Initializing NUTS using jitter+adapt_diag...
Sequential sampling (2 chains in 1 job)
NUTS: [eps, K, r, C_0]
Sampling chain 0, 0 divergences: 100%|██████████| 1000/1000 [00:03<00:00, 262.76it/s]
Sampling chain 1, 0 divergences: 100%|██████████| 1000/1000 [00:03<00:00, 311.88it/s]
The acceptance probability does not match the target. It is 0.901537203821684, but should be close to 0.8. Try to increase the number of tuning steps.
100%|██████████| 1000/1000 [00:10<00:00, 93.39it/s]
Yep, that looks ok. Let’s test.

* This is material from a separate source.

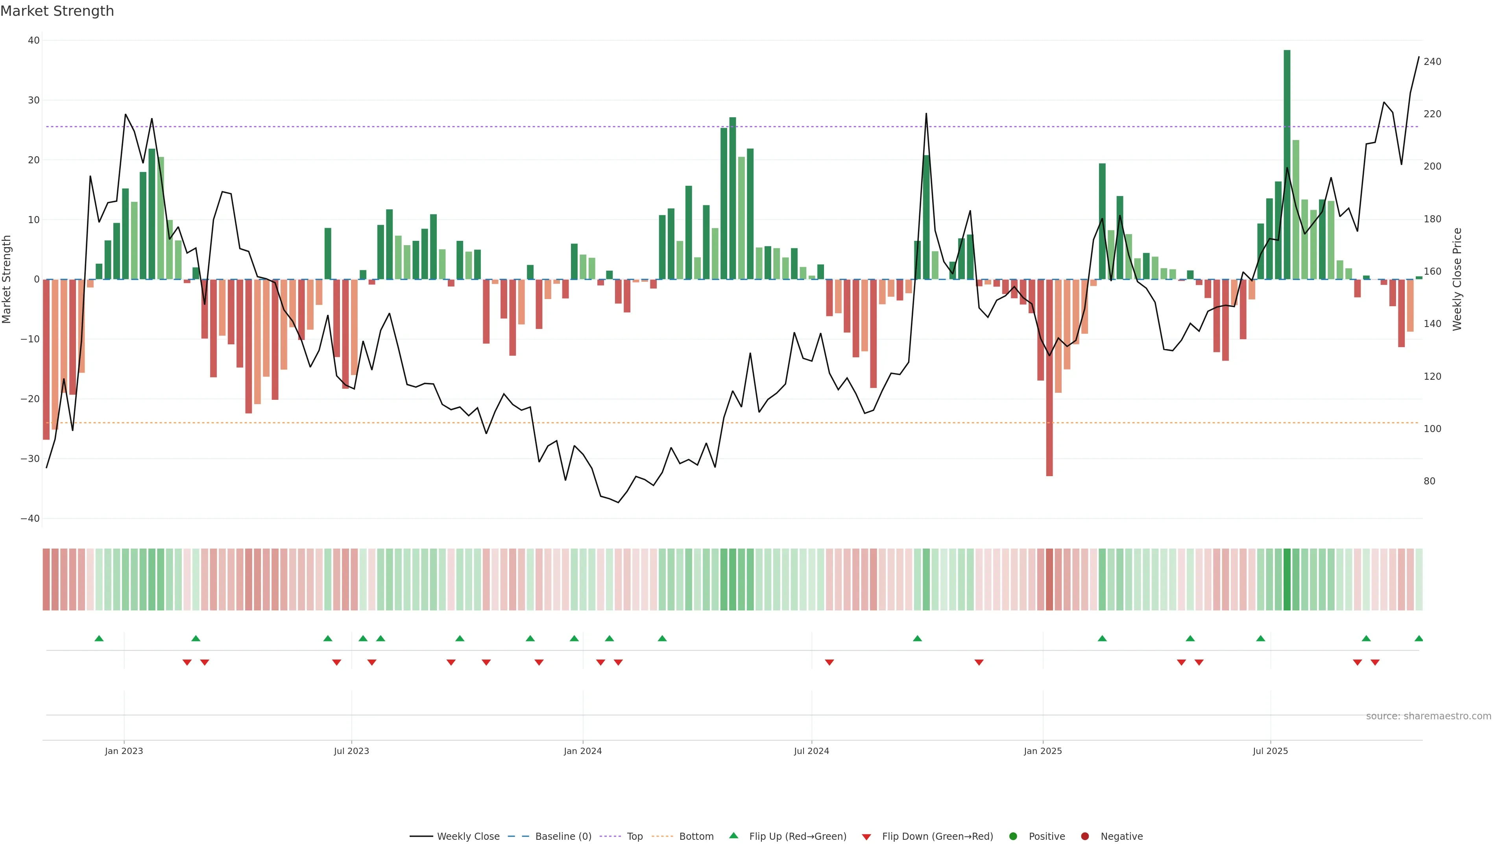1511x850 pixels.
Task: Click the red Flip Down legend triangle
Action: pyautogui.click(x=866, y=837)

I can’t imagine it will be too wrong, since it’s practically a straight line now.
# New model with holdout data
with model_factory(country, hold_out_x, hold_out_y) as test_model:
ppc = pm.sample_posterior_predictive(train_trace)
fig, ax = plt.subplots(figsize=(10, 8))
ax.plot(hold_out_x, ppc[country].T, ".k", alpha=0.05)
ax.plot(hold_out_x, hold_out_y, color="r")
ax.set_yscale("log")
ax.set(xlabel="Date", ylabel="Confirmed Cases", title=f"{country} - Posterior predictive on the holdout set")
100%|██████████| 1000/1000 [00:10<00:00, 92.85it/s]
# Generate the predicted number of cases (assuming normally distributed on the output)
predicted_cases = ppc[country].mean(axis=0).round()
print(predicted_cases)
def error(actual, predicted):
return predicted - actual
def print_errors(actuals, predictions):
for n in [1, 5]:
act, pred = actuals[n-1], predictions[n-1]
err = error(act, pred)
print(f"{n}-day cumulative prediction error: {err} cases ({100 * err / act:.1f} %)")
print_errors(hold_out_y, predicted_cases)
[30386. 32655. 34929. 36882. 38485.]
1-day cumulative prediction error: -3332.0 cases (-9.9 %)
5-day cumulative prediction error: -13123.0 cases (-25.4 %)
new_x = [hold_out_x[-1] + 1, hold_out_x[-1] + 5]
new_y = [0, 0]
# Predictive model
with model_factory(country, new_x, new_y) as test_model:
ppc = pm.sample_posterior_predictive(train_trace)
predicted_cases = ppc[country].mean(axis=0).round()
print("\n")
print(f"Based upon this model, tomorrow's number of cases will be {predicted_cases[0]}. In 5 days time there will be {predicted_cases[1]} cases.")
100%|██████████| 1000/1000 [00:10<00:00, 92.23it/s]
Based upon this model, tomorrow's number of cases will be 40037.0. In 5 days time there will be 43740.0 cases.
Slightly under for the UK. It seems to be tailing off a bit before the model predicts it should.